Just six weeks after notching a record high above $126,000, bitcoin has plummeted more than 28%. The cryptocurrency on Monday dipped below $90,000 for the first time in seven months, extending a slide that has erased all of its gains for this year.
In Wall Street terms, bitcoin is in a bear market — when a price falls more than 20% from a recent peak. Bitcoin has shed more than $600 billion in market value during its tumble, according to CoinMarketCap data.
Investors in recent weeks have increasingly shunned risky assets like AI stocks and crypto. Not helping: uncertainty about whether the Federal Reserve will cut interest rates next month. The risk-off attitude is weighing on bitcoin, a highly speculative and volatile investment.
“Bitcoin’s pullback is part of a broader shift in risk sentiment,” said Haider Rafique, global managing partner at OKX, a crypto exchange.
Meanwhile, long-term bitcoin investors may be closing their positions to lock in profits after meteoric gains in recent years.
“Bitcoin has struggled as a result of selling pressure from long-term holders taking profits but also uncertainty around Fed policy, the liquidity environment and other macro conditions,” said Gerry O’Shea, head of global market insights at Hashdex Asset Management.

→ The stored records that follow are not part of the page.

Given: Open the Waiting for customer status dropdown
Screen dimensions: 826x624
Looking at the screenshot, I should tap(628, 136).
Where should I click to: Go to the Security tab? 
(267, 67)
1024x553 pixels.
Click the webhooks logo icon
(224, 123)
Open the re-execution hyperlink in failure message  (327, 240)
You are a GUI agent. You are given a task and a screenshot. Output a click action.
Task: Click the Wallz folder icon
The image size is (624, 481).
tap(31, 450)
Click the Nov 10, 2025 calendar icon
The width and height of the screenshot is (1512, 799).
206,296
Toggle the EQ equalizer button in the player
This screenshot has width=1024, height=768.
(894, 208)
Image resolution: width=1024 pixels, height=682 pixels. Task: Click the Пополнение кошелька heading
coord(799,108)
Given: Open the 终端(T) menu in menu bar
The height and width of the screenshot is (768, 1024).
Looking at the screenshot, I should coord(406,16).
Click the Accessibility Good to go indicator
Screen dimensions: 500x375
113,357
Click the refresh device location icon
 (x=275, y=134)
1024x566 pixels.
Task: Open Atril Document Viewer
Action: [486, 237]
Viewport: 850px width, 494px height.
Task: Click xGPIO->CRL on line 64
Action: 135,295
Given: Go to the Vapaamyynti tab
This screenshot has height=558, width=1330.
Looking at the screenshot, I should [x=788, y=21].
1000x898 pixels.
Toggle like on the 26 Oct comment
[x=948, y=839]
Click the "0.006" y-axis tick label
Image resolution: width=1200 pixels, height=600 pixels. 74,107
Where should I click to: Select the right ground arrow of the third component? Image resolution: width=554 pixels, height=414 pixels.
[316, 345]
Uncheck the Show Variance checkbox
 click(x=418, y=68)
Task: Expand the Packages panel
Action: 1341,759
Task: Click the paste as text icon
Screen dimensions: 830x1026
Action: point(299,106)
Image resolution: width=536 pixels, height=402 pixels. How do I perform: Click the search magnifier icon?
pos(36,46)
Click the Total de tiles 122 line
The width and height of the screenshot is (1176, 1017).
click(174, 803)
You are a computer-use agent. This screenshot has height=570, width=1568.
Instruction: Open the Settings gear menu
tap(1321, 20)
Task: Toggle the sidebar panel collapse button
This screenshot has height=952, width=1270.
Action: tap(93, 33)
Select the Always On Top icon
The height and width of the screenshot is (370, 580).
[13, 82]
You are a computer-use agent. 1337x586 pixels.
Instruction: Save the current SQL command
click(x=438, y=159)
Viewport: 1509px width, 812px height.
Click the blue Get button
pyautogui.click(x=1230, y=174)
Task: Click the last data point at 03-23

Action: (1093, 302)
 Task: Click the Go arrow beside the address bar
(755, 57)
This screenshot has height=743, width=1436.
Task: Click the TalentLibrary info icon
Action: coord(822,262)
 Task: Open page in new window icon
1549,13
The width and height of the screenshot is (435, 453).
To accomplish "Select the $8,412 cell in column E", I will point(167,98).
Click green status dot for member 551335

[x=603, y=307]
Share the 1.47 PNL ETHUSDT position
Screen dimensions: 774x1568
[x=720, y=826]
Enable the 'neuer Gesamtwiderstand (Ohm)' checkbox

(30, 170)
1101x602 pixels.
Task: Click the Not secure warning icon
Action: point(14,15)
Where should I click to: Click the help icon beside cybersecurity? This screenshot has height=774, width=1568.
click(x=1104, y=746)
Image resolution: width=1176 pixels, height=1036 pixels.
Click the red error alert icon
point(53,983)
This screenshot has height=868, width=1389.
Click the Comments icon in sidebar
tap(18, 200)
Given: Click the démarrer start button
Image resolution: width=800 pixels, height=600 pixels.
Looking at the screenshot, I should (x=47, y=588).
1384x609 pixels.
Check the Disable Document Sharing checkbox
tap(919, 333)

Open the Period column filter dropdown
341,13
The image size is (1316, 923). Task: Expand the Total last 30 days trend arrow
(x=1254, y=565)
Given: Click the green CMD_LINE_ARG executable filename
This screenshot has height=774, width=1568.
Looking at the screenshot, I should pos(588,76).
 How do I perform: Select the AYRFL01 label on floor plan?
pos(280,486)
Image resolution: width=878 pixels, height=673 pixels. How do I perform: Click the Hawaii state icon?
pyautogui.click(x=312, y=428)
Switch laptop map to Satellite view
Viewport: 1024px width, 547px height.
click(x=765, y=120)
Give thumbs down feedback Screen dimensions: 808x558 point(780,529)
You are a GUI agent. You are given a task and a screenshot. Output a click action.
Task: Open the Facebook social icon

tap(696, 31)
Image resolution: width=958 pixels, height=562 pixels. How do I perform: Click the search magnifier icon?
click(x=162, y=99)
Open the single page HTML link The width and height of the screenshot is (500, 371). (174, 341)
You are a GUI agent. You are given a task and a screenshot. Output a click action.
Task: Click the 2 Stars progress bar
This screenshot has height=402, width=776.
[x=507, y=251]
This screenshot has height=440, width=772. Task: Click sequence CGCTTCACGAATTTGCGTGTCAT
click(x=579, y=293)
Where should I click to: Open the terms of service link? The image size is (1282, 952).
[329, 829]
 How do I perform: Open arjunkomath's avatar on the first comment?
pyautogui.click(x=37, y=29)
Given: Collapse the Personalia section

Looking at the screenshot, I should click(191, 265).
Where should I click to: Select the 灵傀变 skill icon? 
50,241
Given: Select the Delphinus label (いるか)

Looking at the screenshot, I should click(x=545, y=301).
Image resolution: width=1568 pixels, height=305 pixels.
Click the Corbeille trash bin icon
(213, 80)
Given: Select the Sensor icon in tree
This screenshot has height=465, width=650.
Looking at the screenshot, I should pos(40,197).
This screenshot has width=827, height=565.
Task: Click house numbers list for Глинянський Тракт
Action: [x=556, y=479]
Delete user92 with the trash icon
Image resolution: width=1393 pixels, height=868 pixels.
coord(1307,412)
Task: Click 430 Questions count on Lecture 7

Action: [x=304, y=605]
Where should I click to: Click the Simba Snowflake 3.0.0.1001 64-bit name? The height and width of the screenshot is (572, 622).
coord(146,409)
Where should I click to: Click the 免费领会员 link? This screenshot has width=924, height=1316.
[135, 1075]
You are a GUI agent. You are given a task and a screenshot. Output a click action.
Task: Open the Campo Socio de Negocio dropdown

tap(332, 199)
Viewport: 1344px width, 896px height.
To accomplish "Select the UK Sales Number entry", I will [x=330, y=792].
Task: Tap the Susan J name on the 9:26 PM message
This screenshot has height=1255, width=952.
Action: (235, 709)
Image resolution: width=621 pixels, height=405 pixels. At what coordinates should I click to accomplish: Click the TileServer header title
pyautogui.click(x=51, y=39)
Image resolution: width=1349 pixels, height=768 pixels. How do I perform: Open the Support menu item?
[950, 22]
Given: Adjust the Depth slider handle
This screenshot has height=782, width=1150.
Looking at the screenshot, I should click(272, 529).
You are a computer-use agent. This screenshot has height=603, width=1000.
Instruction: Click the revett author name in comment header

Bitcoin has struggled to meaningfully recover since a flash crash on October 10 when President Donald Trump reignited his trade war with China. Some buyers and sellers have left the market since then, so there are fewer orders for bitcoin, leaving the price more susceptible to intense fluctuations, according to Peter Chung, head of Presto Research.
“Bitcoin is under pressure in line with other risk assets (see the price actions of the AI stocks), but its downside is amplified due to a crypto-specific factor — namely, the orderbooks have gotten thinner in the aftermath of the (October 10) liquidations, which hurt many market makers in the space,” Chung said in an email.
Up until recent weeks, it had been a relatively strong year for bitcoin. The cryptocurrency traded around $69,000 ahead of Trump’s reelection in November before surging about 83% — amid bouts of volatility — to its record-high above $126,000 in early October.
Bitcoin surpassed $100,000 for the first time in early December 2024 as investors leaned into optimism about the Trump administration ushering in crypto-friendly regulations.
Trump has embraced the cryptocurrency industry, and his administration has loosened oversight and advocated for pro-crypto legislation. The GENIUS Act was passed by Congress and signed into law by Trump in July, ushering in a new era of regulation for stablecoins, another kind of crypto.